━━━━━ AVAILABLE DATA ━━━━━
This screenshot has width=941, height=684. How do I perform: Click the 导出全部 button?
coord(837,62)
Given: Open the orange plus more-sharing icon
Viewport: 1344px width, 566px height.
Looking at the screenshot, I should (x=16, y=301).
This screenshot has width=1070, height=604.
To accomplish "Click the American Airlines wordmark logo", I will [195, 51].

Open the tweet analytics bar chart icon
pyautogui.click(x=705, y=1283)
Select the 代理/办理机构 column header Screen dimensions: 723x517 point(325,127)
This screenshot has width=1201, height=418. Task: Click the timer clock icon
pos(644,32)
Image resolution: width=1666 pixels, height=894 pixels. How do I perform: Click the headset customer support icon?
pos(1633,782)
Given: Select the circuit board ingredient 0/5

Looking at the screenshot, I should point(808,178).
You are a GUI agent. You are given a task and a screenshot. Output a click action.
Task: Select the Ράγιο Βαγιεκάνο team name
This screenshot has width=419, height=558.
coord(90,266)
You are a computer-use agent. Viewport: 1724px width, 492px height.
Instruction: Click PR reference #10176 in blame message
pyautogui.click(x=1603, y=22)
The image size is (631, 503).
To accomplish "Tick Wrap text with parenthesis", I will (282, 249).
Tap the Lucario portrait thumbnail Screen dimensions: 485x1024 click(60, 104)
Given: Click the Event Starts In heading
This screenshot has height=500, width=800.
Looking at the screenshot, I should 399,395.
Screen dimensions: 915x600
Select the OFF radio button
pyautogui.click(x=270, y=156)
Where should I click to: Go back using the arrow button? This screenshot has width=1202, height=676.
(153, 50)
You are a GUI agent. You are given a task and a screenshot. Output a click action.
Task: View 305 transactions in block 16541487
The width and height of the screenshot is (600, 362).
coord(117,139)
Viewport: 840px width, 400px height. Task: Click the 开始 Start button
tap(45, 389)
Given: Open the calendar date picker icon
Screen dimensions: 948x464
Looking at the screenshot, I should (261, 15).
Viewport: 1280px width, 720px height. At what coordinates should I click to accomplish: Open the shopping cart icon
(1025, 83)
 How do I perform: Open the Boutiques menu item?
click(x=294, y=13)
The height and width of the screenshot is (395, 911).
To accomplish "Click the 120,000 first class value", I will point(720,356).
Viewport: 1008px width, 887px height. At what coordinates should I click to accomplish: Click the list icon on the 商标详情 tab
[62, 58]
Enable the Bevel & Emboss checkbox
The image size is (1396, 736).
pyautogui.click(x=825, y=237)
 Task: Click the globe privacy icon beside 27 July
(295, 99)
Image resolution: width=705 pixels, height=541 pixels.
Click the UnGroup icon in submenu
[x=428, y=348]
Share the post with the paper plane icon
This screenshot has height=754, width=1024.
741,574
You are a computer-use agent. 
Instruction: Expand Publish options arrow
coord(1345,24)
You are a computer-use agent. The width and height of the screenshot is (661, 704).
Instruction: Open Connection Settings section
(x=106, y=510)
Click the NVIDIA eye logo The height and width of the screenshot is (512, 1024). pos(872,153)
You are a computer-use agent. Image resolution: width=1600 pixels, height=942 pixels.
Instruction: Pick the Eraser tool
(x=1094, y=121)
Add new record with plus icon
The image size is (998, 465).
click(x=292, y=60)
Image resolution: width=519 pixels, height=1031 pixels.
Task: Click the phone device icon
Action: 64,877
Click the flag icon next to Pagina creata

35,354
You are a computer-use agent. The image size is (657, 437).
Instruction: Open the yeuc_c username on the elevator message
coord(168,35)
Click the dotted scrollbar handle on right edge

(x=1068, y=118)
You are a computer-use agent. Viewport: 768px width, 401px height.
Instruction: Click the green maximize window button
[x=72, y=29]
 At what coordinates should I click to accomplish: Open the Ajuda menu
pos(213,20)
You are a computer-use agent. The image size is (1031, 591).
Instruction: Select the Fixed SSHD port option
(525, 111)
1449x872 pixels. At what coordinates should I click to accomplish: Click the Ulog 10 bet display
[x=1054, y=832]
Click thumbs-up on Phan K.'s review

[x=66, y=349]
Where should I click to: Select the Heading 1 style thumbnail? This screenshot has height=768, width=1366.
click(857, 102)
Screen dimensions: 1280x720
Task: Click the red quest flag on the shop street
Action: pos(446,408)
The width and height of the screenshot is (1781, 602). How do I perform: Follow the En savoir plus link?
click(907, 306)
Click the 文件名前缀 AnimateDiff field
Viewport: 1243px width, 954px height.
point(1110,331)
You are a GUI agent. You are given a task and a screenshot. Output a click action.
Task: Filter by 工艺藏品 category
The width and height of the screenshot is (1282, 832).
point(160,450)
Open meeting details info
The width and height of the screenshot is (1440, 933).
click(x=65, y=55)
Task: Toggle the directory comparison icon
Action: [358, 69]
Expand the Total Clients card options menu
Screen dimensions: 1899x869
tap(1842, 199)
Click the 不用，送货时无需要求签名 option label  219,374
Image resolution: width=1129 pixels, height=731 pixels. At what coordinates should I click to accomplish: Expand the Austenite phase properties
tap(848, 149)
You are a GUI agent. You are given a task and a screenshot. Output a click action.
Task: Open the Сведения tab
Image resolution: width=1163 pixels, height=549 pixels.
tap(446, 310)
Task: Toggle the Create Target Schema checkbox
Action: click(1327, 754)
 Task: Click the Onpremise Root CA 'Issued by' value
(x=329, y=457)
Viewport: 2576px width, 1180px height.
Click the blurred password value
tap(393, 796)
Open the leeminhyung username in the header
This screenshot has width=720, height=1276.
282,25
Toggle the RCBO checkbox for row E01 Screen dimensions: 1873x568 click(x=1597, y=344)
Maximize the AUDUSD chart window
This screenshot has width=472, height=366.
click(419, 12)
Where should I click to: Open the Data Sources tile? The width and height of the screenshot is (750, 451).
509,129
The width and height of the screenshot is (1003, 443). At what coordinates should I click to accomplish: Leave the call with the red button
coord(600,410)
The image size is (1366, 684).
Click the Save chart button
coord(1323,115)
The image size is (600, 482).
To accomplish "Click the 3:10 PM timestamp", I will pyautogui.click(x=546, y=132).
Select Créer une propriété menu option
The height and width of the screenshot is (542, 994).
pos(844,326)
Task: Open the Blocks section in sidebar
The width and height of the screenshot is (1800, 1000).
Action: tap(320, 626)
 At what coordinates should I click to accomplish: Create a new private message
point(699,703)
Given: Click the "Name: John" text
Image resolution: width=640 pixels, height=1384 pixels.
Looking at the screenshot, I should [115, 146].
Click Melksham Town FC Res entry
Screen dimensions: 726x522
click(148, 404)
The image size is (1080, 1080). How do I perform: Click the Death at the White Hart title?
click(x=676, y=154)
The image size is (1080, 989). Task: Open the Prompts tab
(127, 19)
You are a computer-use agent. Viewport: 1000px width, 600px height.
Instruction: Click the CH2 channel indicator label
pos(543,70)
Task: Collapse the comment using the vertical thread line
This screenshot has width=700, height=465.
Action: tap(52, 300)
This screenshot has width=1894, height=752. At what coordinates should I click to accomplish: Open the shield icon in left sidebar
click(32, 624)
━━━━━
EXERCISE DESCRIPTION: For the string "computer", show each line of the listing where it appears.

REPLY TO THE EXERCISE:
You are a computer-use agent. Viewport: 1724px width, 492px height.
You are a computer-use agent. 
You are a computer-use agent. The width and height of the screenshot is (661, 704).
You are a computer-use agent. Image resolution: width=1600 pixels, height=942 pixels.
You are a computer-use agent. The image size is (657, 437).
You are a computer-use agent. Viewport: 768px width, 401px height.
You are a computer-use agent. The image size is (1031, 591).
You are a computer-use agent. Viewport: 1000px width, 600px height.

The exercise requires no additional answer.